Special Symposiums

Impact of Generic Drugs on Health Care

As a forced consumer of generic drugs, I am always concerned about the bio-availability and the bio-equivalence of generic drugs. This question is becoming more and more important after we are bombarded with the news that India has the largest number of FDA approved pharmaceutical companies other than USA. A number of questions crop up in my mind. Who will monitor the BA/BE of the generic drugs manufactured in India? Will it be left to the Pharma companies in India to do their own monitoring of the standards? Will they be mandated to get a second validation done at some point before they hit the American market? US FDA has a well established generic drug review process in place (www.fda.gov/cder/handbook/anda.htm). One can voice their concerns to Timothy W. Ames at amest@acder.fda.gov

In addition to the problems related to QA issues there are concerns about how effective are these generic drugs? According to some experts, although it is lead to believe that all heparins are equal, some seem to be more equal than others. Heparins in clinical use differ considerably, depending upon the method of preparation, molecular weight distribution and pharmacodynamic properties. Currently available low molecular weight heparins (LMWHs) include, dalteparin (Pfizer) enoxaparin (Sanofi-Aventis) and tinzaparin (Pharmiom). At present no guidelines are available to address these issues related to clinical use of generic drugs. During the SASAT 2006 conference in Bangalore, we will address these issues and provide a platform to generate the much needed guidelines.

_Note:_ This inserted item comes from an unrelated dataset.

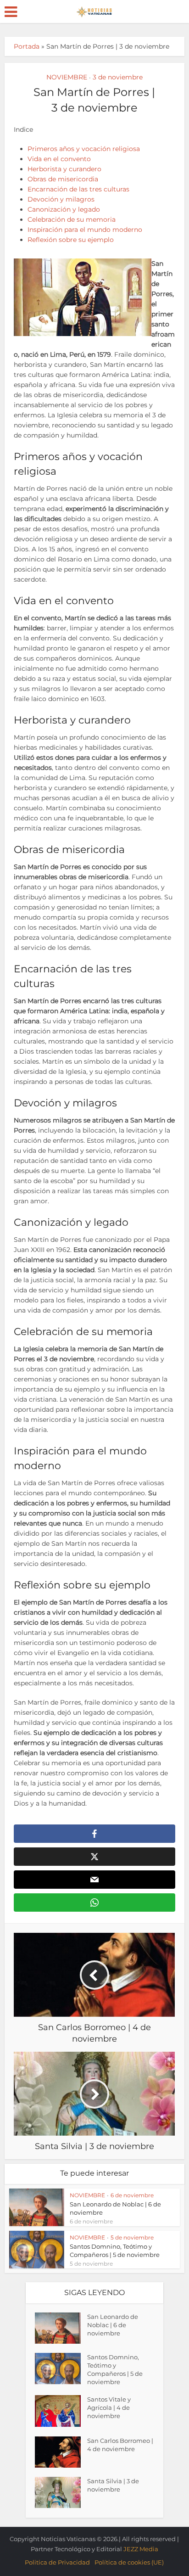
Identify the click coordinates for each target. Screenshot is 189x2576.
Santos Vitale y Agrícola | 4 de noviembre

Control of Surgical Bleeding by topical applications

There is considerable interest in developing a suitable topical patch or a plug for controlling surgical bleeding or post procedure bleeding. Depending on the type of wound created by the procedure various types of topical applications may be needed for the control of bleeding. Several topical applications include thrombin as one of the components for initiating the contact activation of the coagulation process. There is considerable interest in the use of fibrinogen and fibrin based composition in these topical preparations. there are some preparations with collagen based formulations. One of the recent introductions into this market is a mechanism which uses shear force for activation of the coagulation pathway instead of using any pro-coagulants, substrates or agonists. During the SASAT 2006 conference in Bangalore, we will address these issues and provide a platform to generate additional information on this subject.

Drug Interactions and Development of Drug Resistance

Aspirin as a therapeutic drug has been in use for over one hundred years. Its use as an anti-platelet drug was recognized in the early 70's. For secondary prophylaxis of vascular disease, it is the most useful and cost-effective drug. A Large number of clinical trials using aspirin have concluded that aspirin at any given vascular risk, low to medium dose of aspirin (80 - 100mg), is as effective as any other drug of choice. However, in recent years, there are several studies in which aspirin resistances in patients with various vascular diseases have been demonstrated. Furthermore, some studies have suggested worst outcome in aspirin non-responders. Therefore, there is a great need to develop specific and rapid assays that could detect the prevalence of aspirin resistance in patient populations so those found to be non-responders might be provided an alternate treatment regimen. Similarly there are occasional reports about resistance to Clopidogrel. In view of these observations, during SASAT 2006 conference, we will provide a platform to discuss the issues related to drug interactions in general and address issues related to resistance to anti-platelet drugs such as aspirin and clopidogrel.